The most serious problem these verses Rusty has posed is the question of what James 2:24 means: “You see that a man is justified by works, and not by faith alone.” Some imagine that this contradicts Paul in Romans 3:28: “For we maintain that a man is justified by faith apart from works of the Law.”

It appears certain that [James] is speaking of the manifestation, not of the imputation of righteousness, as if he had said, Those who are justified by faith prove their justification by obedience and good works, not by a bare and imaginary semblance of faith. In one word, he is not discussing the mode of justification, but requiring that the justification of all believers shall be operative. And as Paul contends that men are justified without the aid of works, so James will not allow any to be regarded as Justified who are destitute of good works .

James is not at odds with Paul. They are not antagonists facing each other with crossed swords rather they stand back to back, confronting different foes of the gospel. James affirmed that salvation is a gift bestowed according to the sovereign will of God. Now he is stressing the importance of faith’s fruit—the righteous behavior that genuine faith always produces. Paul, too, saw righteous works as the necessary proof of faith.

Those who imagine a discrepancy between James and Paul rarely observe that it was Paul who wrote, “Shall we sin because we are not under law but under grace? May it never be!” (Rom. 6:15); and “Having been freed from sin, you became slaves of righteousness” (v. 18). Thus Paul condemns the same error James is exposing here. Paul never advocated any concept of dormant faith.

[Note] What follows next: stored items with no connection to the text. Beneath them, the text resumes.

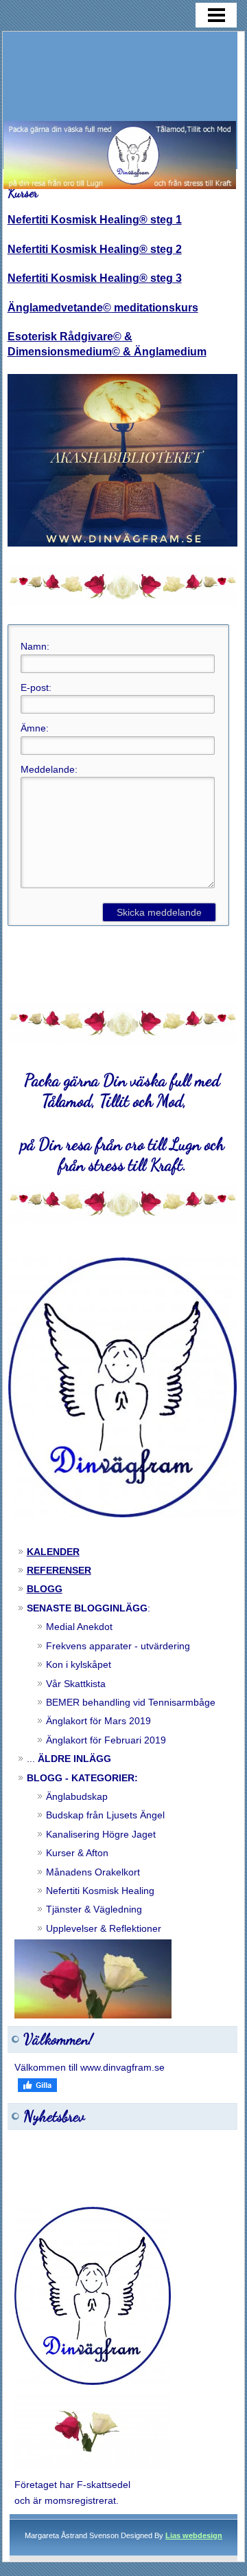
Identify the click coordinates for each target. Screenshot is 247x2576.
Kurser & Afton (77, 1852)
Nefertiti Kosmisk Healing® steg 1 (95, 219)
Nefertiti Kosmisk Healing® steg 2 (95, 249)
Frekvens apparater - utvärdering (118, 1645)
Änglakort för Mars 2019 (98, 1720)
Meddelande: (49, 769)
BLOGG (44, 1588)
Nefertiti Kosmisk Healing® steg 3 (95, 278)
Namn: (35, 646)
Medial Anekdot (79, 1626)
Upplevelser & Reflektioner (103, 1928)
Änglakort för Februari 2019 (106, 1740)
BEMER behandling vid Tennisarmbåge (130, 1702)
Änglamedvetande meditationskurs (103, 307)
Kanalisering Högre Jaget (101, 1834)
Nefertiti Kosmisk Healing (100, 1890)
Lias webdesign (193, 2535)
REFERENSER (59, 1570)
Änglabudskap (77, 1796)
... (69, 1758)
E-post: (36, 687)
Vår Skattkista (76, 1683)
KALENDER (53, 1551)
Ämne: (35, 728)
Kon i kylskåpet (78, 1664)
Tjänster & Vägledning (94, 1909)
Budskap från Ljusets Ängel (105, 1814)
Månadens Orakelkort (93, 1872)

When Paul writes, “by the works of the Law no flesh will be justified in His sight,” (Rom. 3:20), he is combating a Jewish legalism which insisted upon the need for works to be justified; James insists upon the need for works in the lives of those who have been justified by faith. Paul insists that no man can ever win justification through his own efforts … James demands that a man who already claims to stand in right relationship with God through faith must by a life of good works demonstrate that he has become a new creature in Christ. With this Paul thoroughly agreed. Paul was rooting out ‘works’ that excluded and destroyed saving faith; James was stimulating a sluggish faith that minimized the results of saving faith in daily life.

James and Paul both echo Jesus’ preaching. Paul’s emphasis is an echo of Matthew 5:3: “Blessed are the poor in spirit, for theirs is the kingdom of heaven.” Jame s’s teaching has the ring of Matthew 7:21: “Not everyone who says to Me, ‘Lord, Lord,’ will enter the kingdom of heaven; but he who does the will of My Father who is in heaven.” Paul represents the beginning of the Sermon on the Mount; James the end of it. Paul declares that we are saved by faith without the deeds of the law. James declares that we are saved by faith, which shows itself in works. Both James and Paul view good works as the proof of faith—not the path to salvation.

James could not be more explicit. He is confronting the concept of a passive, false “faith,” which is devoid of the fruits of salvation. He is not arguing for works in addition to or apart from faith. He is showing why and how, true, living faith always works. He is fighting against dead orthodoxy and its tendency to abuse grace. The error James assails is faith without works; justification without sanctification; salvation without new life.

Again, James echoes the Master Himself, who insisted on a theology of lordship that involved obedience, not lip-service. Jesus chided the disobedient ones who had attached themselves to Him in name only: “Why do you call Me, ‘Lord, Lord,’ and do not do what I say?” (Luke 6:46). Verbal allegiance, He said, will get no one to heaven: “Not everyone who says to Me, ‘Lord, Lord,’ will enter the kingdom of heaven; but he who does the will of My Father who is in heaven” (Matt. 7:21).

That is in perfect harmony with James: “Prove yourselves doers of the word, and not merely hearers who delude themselves” (1:22); for “faith, if it has no works, is dead, being by itself” (2:17).

Finally Rusty, many have responded to your repeated requests to explain the meaning of the verses at the top of this post. Some here and some in other posts. We will continue answering them, but then please do not claim that your questions have never been answered!